We are pleased to share a publication published by the Penang Institute. The “Human Rights Derogations in Southeast Asian Countries during the Covid-19 Pandemic” was written by Braema Mathiaparanam (Visiting Senior Research Fellow, History and Regional Studies Programme).
The full publication can be found at: https://penanginstitute.org/wp-content/uploads/2020/09/Human-Rights-Derogations-in-Southeast-Asian-Countries-during-the-Covid-19-Pandemic.pdf
- The ASEAN Inter-Governmental Commission on the Promotion and Protection of Human Rights has issued a statement of concern and has reminded governments to continue observing human rights during the pandemic, and that even if some rights have to be restricted, this should not be done disproportionately.
- All members of the Association of Southeast Asian Nations (ASEAN) have pre-existing forms of restriction on the freedom of expression and press freedom as well as censorship, which intensified in this pandemic.
- It is challenging to contain Covid-19 infections while ensuring that human rights are not derogated. However, the lockdown measures imposed in some countries in Southeast Asia during the containment period became opportunities to intimidate, detain and arrest opposition party members, activists and journalists.
- Countries have also taken a strict stance on fake news and disinformation, leading to many arrests across countries.

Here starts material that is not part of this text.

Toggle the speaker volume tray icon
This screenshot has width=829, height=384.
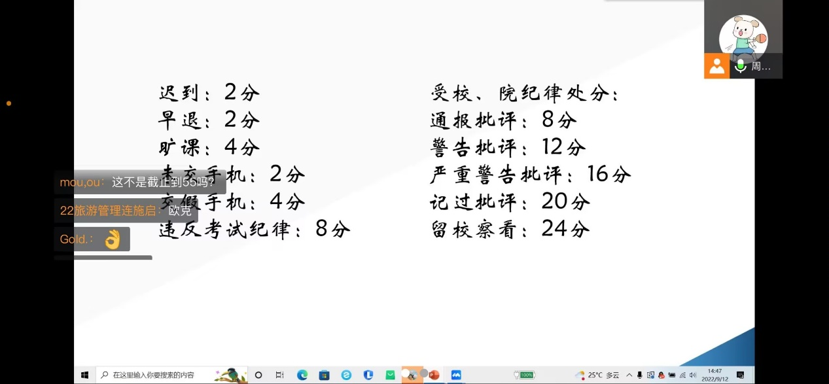point(693,375)
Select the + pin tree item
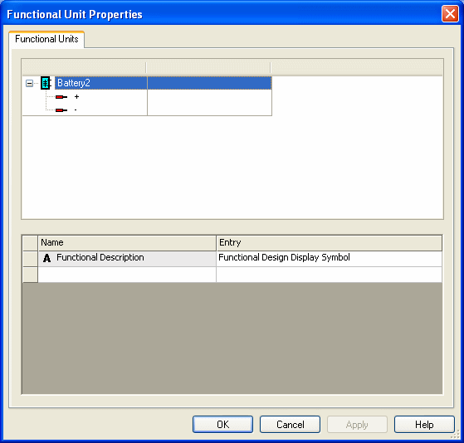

Increased surveillance was also used to track threats to authority figures and the government, alongside gaining evidence on criminal activities such as drug-trafficking and money laundering.
- Certain communities were overlooked in government policies and assistance especially in terms of food and supply, economic aid and information sharing. Prisons and detention centres are overcrowded, leading to more outbreaks of Covid-19 infections.
- Countries have national, regional and international obligations and responsibilities that they have agreed to and breaches of these state obligations need to be addressed, especially when the actions taken cannot be justified even as emergency measures.
- Covid-19 will not be the last crisis, and governments can use lessons learnt from Covid-19 to improve their responses for the next crisis and take counter-measures that also adhere to human rights principles.